Não se pode, e não se deve, culpar a editora por erros em questões administrativas. Muitos escritores simplesmente jogam o livro nas mãos da editora e esquecem do resto. Uma boa divulgação, seja ela paga pela editora ou pelo autor, é essencial para que seu nome e seu trabalho sejam conhecidos. Você, como autor, tem também obrigação de trabalhar para que se nome fique conhecido. Uma assessoria de imprensa pode conseguir bons contatos em jornais e revistas grandes, mas são os canais menores, como uma entrevista para um site especializado ou um bate-papo informal num chat, que te aproximam do seu público-alvo. E esse tipo de coisa não se obtém com a editora, que em geral acha que o retorno é pouco ou quase nenhum. O importante é cada um trabalhar o seu segmento: a editora consegue espaço em grandes veículos enquanto você briga para aparecer em sites e canais alternativos.
10.Você tem trabalhos em outras áreas culturais? Como o escritor interage com as demais artes?

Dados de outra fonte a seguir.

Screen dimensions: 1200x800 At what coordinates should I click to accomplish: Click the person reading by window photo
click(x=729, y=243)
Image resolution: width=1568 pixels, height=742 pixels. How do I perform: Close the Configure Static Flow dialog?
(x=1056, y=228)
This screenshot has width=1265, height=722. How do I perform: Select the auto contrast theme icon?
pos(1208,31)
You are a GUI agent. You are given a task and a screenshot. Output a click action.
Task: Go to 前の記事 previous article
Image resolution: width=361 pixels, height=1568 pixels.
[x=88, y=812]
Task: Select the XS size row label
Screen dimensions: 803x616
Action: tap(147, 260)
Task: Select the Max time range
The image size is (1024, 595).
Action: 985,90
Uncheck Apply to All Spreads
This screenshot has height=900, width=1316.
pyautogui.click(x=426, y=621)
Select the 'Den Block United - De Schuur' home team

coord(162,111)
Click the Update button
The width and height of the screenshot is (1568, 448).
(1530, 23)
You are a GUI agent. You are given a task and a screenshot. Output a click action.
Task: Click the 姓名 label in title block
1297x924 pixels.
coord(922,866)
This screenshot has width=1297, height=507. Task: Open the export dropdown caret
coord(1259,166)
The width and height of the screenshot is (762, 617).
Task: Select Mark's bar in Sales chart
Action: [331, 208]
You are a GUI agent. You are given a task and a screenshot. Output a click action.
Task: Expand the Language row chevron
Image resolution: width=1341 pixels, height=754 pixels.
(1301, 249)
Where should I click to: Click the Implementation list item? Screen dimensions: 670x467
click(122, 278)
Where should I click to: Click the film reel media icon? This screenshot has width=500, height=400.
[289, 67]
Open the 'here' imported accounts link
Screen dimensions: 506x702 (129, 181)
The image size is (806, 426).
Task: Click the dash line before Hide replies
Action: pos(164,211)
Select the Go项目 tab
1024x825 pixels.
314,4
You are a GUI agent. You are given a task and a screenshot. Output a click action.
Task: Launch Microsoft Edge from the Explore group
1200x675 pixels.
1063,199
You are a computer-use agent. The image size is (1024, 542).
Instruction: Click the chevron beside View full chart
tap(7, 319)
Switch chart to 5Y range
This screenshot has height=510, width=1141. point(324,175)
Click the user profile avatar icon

Sim, como já citei, tenho quase 15 livros nas áreas de história e tecnologia. Já tive várias propostas para transformar meus livros de romance em trabalhos lidos, desenhados ou mesmo ilustrados. Já tentaram me convencer a transformar meu livro Sociedades Secretas em animação para a Internet. Acho as idéias interessantes, mas o escritor deve pensar no momento certo para se fazer isso. Por mais atrativo que o projeto seja, tornar um livro seu uma animação, por exemplo, é estragar as vendas de seus exemplares impressos e atrapalhar um trabalho editorial que está em andamento. É necessário, acima de tudo, verificar se tal adaptação ajuda ou não na sua fama de escritor. Na maioria das vezes, acredite se quiser, mais atrapalha que ajuda.